Windy Fire Burning In Central California Threatens Sequoia Trees
David McNew / Getty Images

The sunny warmth of Southern California is located more than 3,000 miles from the frigid cold of the Arctic Ocean. And yet, the two are inextricably linked, as if by an invisible string.

That’s the conclusion of a new study by researchers at the U.S. Department of Energy’s Pacific Northwest National Laboratory (PNNL) in Richland, Washington. Presented this month at the fall meeting of the American Geophysical Union (AGU), the study describes for the first time a known, but previously unexplained, the connection between climate patterns in the Arctic and those in the western United States. Specifically, it ties diminishing sea ice in the Arctic to worsening wildfires in the West.

“As sea ice melts from July to October, sunlight warms the increasingly iceless, surrounding area,” PNNL explained in a news release. “This ultimately brings heat and fire-favorable conditions to distant states like California, Washington, and Oregon later in autumn and early winter.”

What Is Sea Ice?

Unlike glaciers and ice sheets which form on land, sea ice—frozen ocean water—forms, grows, and melts in the ocean. Also unlike its sister ice forms, sea ice extent changes on a yearly basis, expanding in winter and declining somewhat every summer.


Scientists liken the connection between the Arctic and the West to climate patterns like the El Niño-Southern Oscillation.

“It’s not a perfect analogy, but teleconnections like this are a bit like the butterfly effect,” explains PNNL Earth scientist and study co-author Hailong Wang, referring to a popular feature of chaos theory wherein a butterfly’s flapping wings are thought to influence the formation of a distant tornado. “Climate conditions in one part of the world can, over time, influence climate outcomes from thousands of kilometers away. In our case, we find the Arctic region and the western United States are connected by this relationship. Regional land and sea surface warming caused by sea ice loss distantly triggers hotter and drier conditions in the West later in the year.”

According to Wang and his colleagues, what moves warm air south from the Arctic is an atmospheric vortex above warming land and sea surfaces. Created by a difference in air pressure, the vortex spins counterclockwise like a cyclone over the Arctic, thereby pushing the polar jet stream out of its typical pattern. That diverts moist air away from the western United States, which creates a second vortex spinning in the opposite direction over western states. That second vortex, which is similar to a vortex that created an extreme heat wave in the Pacific Northwest in summer 2021, creates “clear skies, dry conditions, and other fire-favorable weather,” researchers conclude.

In California alone, wildfires this year have burned over 2 million acres of forest. Future wildfire seasons could be even more dramatic if the Arctic continues warming, which it’s expected to do, according to PNNL. Arctic sea ice has been continually declining since at least the late 1970s, it reports, adding that end-of-summer sea ice cover has declined at a rate of 13% per decade. If that continues, even the oldest, thickest sea ice will melt, creating iceless periods in Arctic waters by the 2050s.
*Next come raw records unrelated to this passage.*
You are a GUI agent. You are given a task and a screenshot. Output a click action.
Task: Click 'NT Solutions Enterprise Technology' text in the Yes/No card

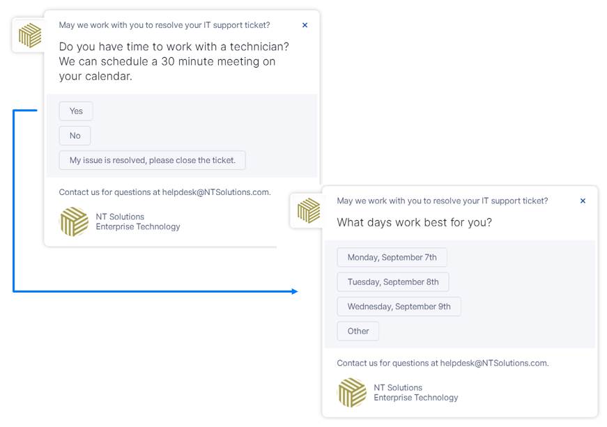[x=137, y=222]
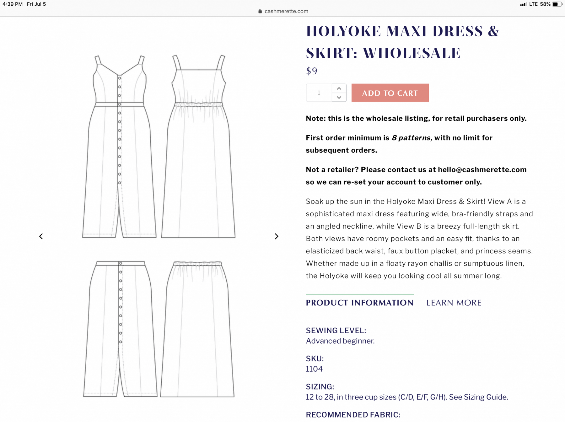Click the Holyoke Maxi Dress product title

pyautogui.click(x=402, y=42)
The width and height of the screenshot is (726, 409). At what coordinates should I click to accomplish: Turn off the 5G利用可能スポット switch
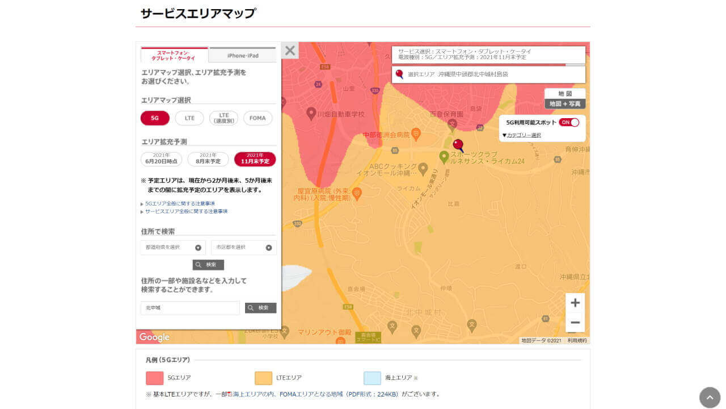click(x=571, y=123)
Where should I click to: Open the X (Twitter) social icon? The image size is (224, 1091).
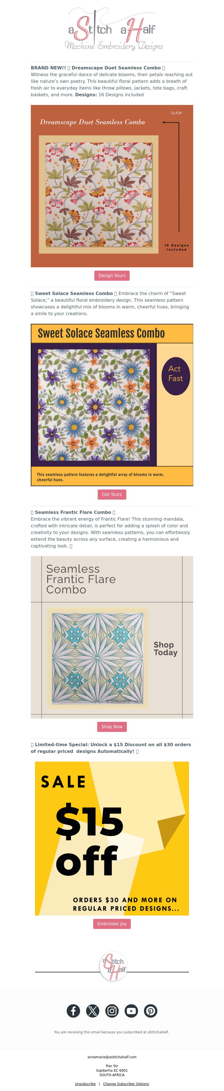[93, 1011]
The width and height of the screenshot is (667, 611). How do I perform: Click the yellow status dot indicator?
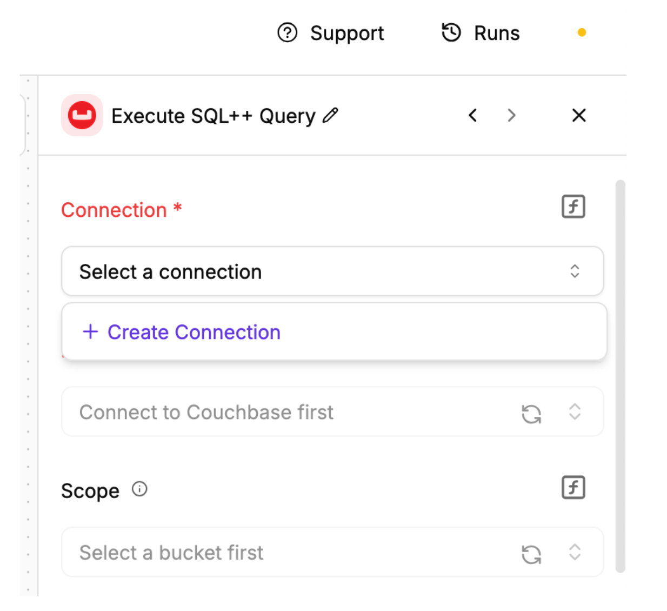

Further underscoring PNNL’s warnings is the federal government’s Arctic Report Card, the latest edition of which was published this month by the National Oceanic and Atmospheric Administration (NOAA). Compiled by 111 scientists from 12 nations, it notes a “warmer, less frozen, and more uncertain future” for the Arctic as a result of climate change—as evidenced by Arctic temperatures in autumn 2020, which NOAA says was the warmest Arctic autumn on record dating back to 1900.

“The Arctic Report Card continues to show how the impacts of human-caused climate change are propelling the Arctic region into a dramatically different state than it was in just a few decades ago,” NOAA Administrator Rick Spinrad said in a statement. “The trends are alarming and undeniable. We face a decisive moment. We must take action to confront the climate crisis.”

Rotten sea ice at over 80 degrees North off the north coast of Svalbard
Climate change is causing sea ice to retreat rapidly. The latest science predicts that the Arctic will be completely ice free in the summer around 2054. Ashley Cooper / Getty Images

Now that scientists understand the mechanisms that connect Arctic ice to western wildfires, researchers at PNNL hope the United States will have more visibility into wildfire risk and more capacity for wildfire preparation and mitigation.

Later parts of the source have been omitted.